## Exercise goal
Provide only the number of lines in the records below that include "Given".

## Extracted entries
╔══

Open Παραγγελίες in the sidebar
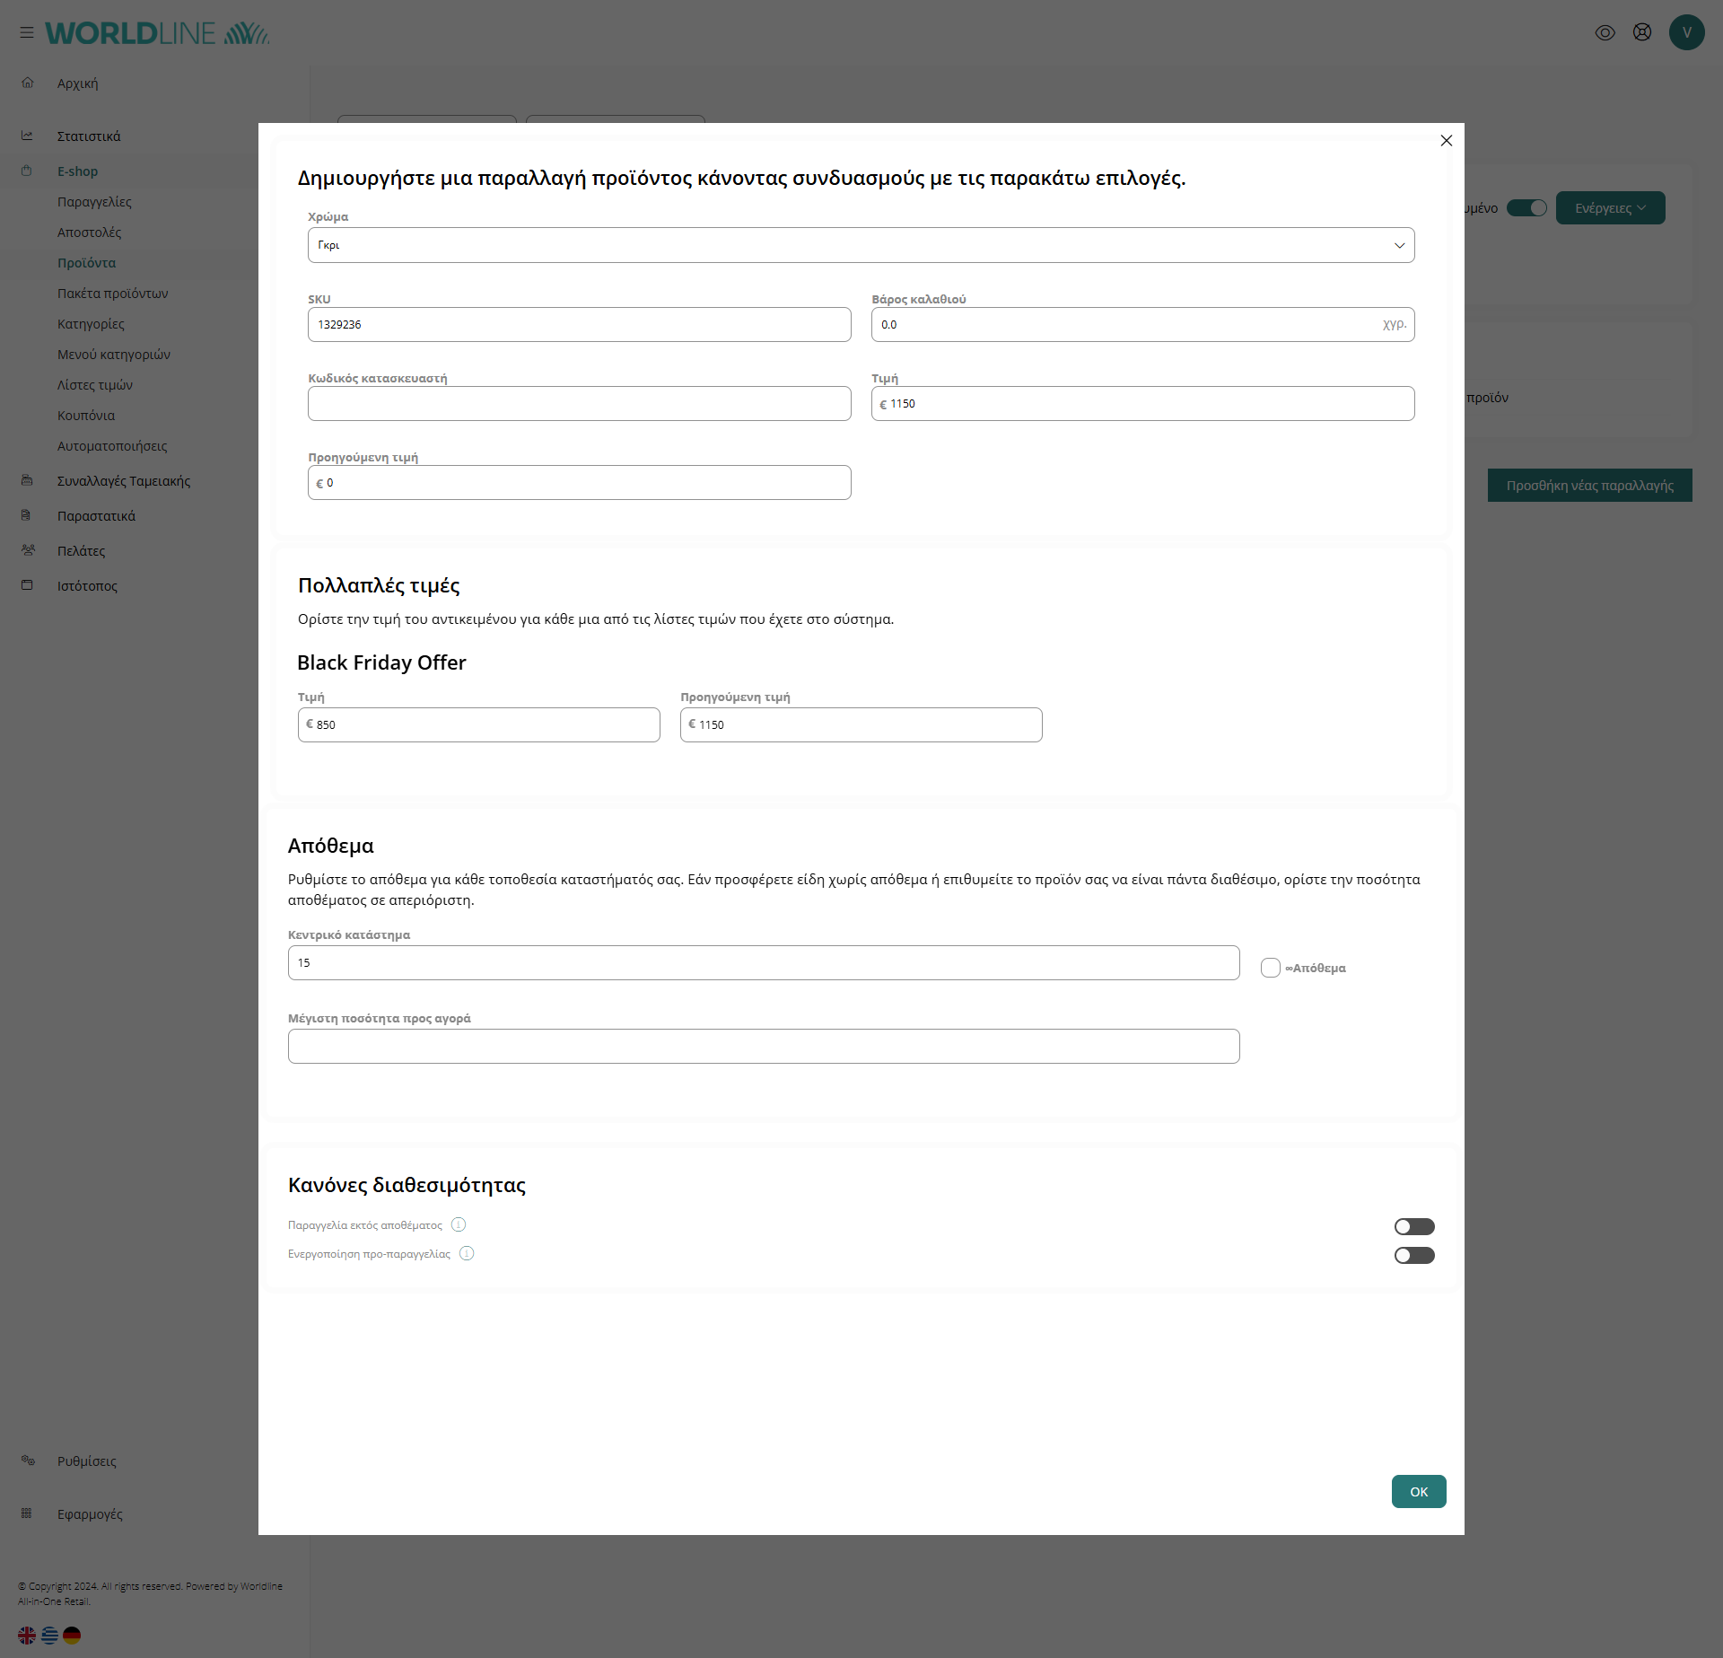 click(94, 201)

╚══
╔══

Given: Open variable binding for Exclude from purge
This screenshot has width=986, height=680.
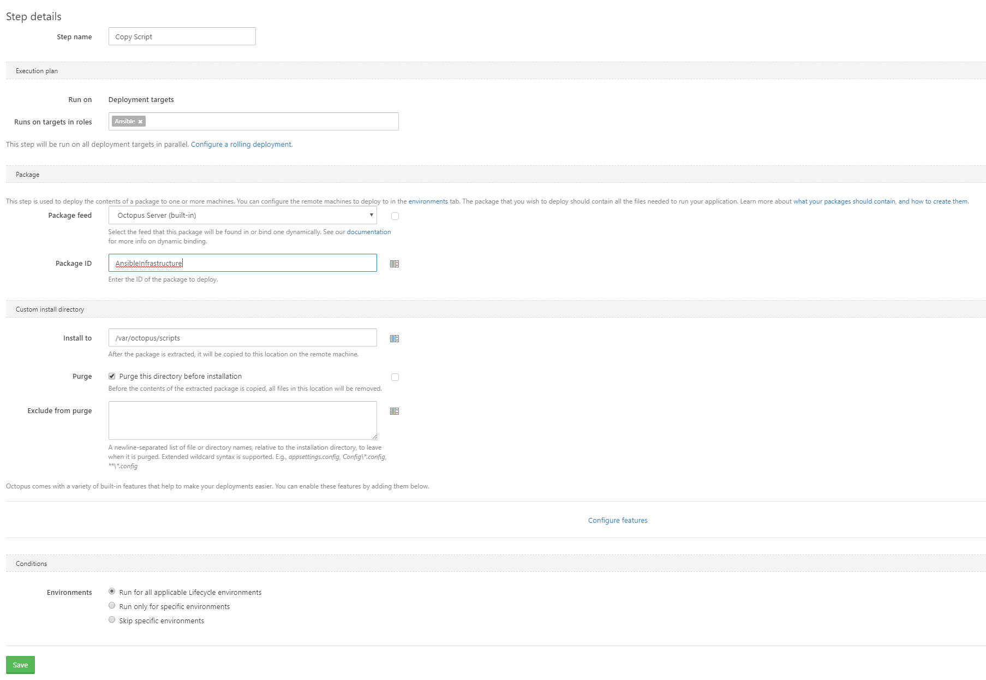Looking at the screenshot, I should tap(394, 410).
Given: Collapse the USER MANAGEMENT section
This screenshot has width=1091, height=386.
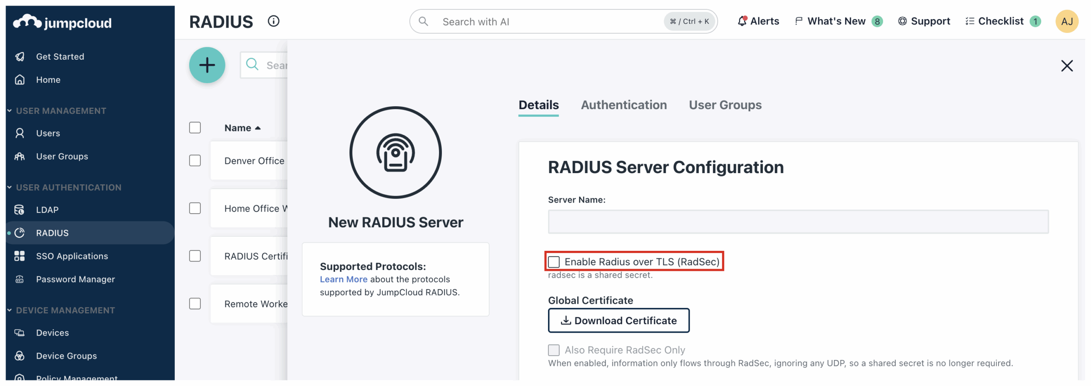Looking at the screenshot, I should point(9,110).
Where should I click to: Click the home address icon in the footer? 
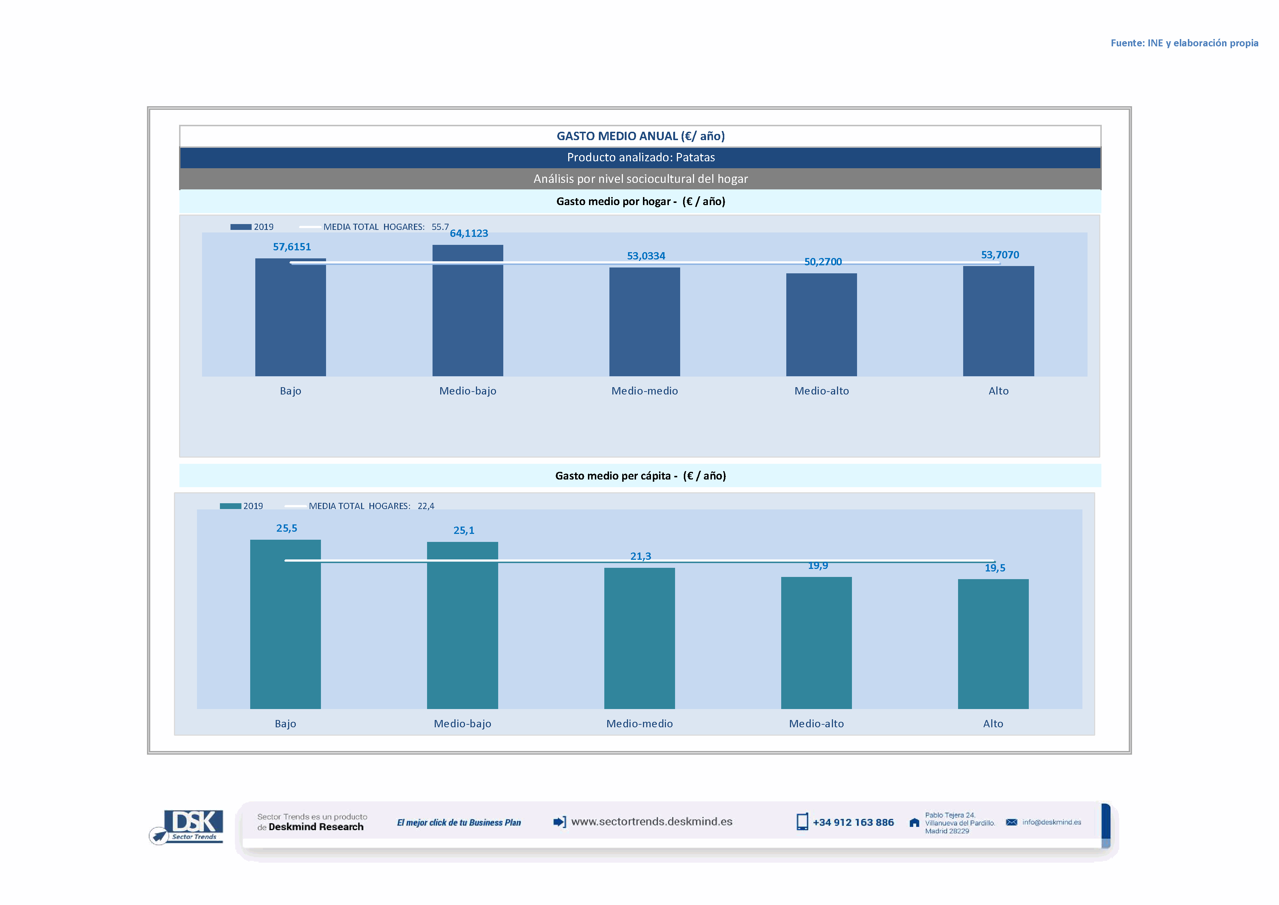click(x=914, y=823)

╚══
╔══

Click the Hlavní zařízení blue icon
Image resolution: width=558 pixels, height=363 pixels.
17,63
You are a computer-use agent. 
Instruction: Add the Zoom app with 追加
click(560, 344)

╚══

## Answer to this task
2